Ist der ÖGB eigentlich unabhängig?

Am Stammtisch ist es ja schon lange allen bewusst; „Beim ÖGB sind alle rot!“. No na net mag man jetzt sagen, aber das ist natürlich nicht die ganze Wahrheit, denn es gibt neben der (stärksten) Fraktion der Sozialdemokratischen Gewerkschafter (FSG) auch christliche, grüne, freiheitliche und sogar Gewerkschafter links der SPÖ. Doch ganz falsch ist dieser Spruch nicht: Obwohl der ÖGB offiziell „parteiunabhängig“ ist, gibt es doch meistens eindeutig eine Präferenz zur SPÖ hin.

Der Autor kann hier auch durchaus persönliche Erfahrungen aufzählen die zeigen, dass es nicht gerade leicht ist, wenn man im ÖGB einer kleineren Fraktion angehört: Beim Deklarieren meines Jugendvertauensratsmandates für meine Fraktion beispielweise musste ich eine gefühlte Ewigkeit mit der ÖGJ – die bei uns die Wahl organisierte – telefonieren, da bei unserer Wahl die Listen  zufälligen Namen hatten (z.B: XY-123) und der Listenname für das Deklarieren angegeben werden muss. Das ganze Prozedere zog sich über Wochen hin und trieb mich an den Rande des Wahnsinns. Ob das auch so kompliziert gewesen wäre, wenn ich etwa der FSG angehören würde, ist durchaus eine interessante Frage.
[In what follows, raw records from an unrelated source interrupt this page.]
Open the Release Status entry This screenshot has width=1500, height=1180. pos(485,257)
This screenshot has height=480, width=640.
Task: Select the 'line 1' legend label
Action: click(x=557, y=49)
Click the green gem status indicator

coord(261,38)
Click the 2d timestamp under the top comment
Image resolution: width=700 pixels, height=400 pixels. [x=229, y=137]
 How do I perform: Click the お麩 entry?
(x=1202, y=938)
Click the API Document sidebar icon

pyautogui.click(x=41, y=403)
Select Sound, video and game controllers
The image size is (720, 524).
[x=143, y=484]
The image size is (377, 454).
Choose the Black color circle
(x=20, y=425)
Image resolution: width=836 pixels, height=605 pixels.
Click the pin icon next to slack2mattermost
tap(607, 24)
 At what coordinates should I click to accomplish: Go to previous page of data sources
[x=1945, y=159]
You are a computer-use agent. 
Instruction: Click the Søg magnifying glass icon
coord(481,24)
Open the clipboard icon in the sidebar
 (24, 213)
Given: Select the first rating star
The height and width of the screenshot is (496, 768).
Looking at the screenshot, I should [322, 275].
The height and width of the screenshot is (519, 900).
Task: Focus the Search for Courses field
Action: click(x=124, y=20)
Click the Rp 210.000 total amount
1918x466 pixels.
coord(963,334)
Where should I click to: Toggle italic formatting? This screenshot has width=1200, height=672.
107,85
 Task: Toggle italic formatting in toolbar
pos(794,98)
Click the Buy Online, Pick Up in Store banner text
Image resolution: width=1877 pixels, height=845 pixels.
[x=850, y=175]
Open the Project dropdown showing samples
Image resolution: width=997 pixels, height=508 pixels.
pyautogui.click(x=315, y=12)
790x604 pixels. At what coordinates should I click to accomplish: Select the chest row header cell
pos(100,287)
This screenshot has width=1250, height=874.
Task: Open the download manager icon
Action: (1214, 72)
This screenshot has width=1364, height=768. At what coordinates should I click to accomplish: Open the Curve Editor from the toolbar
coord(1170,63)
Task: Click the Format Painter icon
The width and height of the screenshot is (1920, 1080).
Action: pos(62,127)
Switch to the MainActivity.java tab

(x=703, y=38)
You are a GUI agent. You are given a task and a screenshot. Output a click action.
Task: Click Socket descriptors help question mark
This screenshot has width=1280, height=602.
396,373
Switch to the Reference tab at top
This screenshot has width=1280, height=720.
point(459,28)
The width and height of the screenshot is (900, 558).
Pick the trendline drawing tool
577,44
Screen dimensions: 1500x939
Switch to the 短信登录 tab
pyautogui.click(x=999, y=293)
Ende 2017 begann ich mit der Ausbildung in der Gewerkschaftsschule; eine großartige Einrichtung, die Betriebsräten oder allen die es werden wollen viele nützliche Informationen gibt, und ebenso  Schulungen in den Bereichen Politik, Gesellschaft und Arbeitsrecht durchführt. Doch auch hier ist ganz klar wer der Herr im Haus ist. Vor der Wahl wurde des Öfteren unterschwellig mitgeteilt, dass es doch nur eine richtige Wahl für Gewerkschafter gibt. Aus Erfahrungen mit anderen KollegInnen welche die Gewerkschaftsschule abgeschlossen haben weiß ich, dass viele Teilnehmer SPÖ-Mitglieder werden. Dass der Fisch vom Kopf an stinken anfängt und das gerade bei der Sozialdemokratie auffällig ist wird nur zugegeben, wenn es sich um ausländische Schwesterparteien (SPD und Hartz IV)  handelt oder es eben länger zurückliegt, doch zur heutigen heimischen SPÖ besteht meistens eine unüberwindbare Nibelungentreue.

Auch wenn man sich die allgemeinpolitischen Forderungen des ÖGB ansieht merkt man schnell, dass man bei der SPÖ sehr nachsichtig ist. Vor der Steuerreform 2015 forderte der ÖGB gemeinsam mit der AK eine Vermögens- und eine Erbschaftssteuer um dafür zu sorgen, dass sich die ArbeiterInnen die Steuersenkungen nicht selbst finanzieren. Was tat die damalige Kanzlerpartei SPÖ? Sie folgte den Wünschen der ÖVP und verzichtete auf eine Vermögens- und Erbschaftssteuer. Dennoch feierte der ÖGB die Einigung der Regierungsparteien als „Größte Entlastung seit 40 Jahren“ und konstatierte in seinen eigenen Publikationen: „Wir haben es geschafft!“.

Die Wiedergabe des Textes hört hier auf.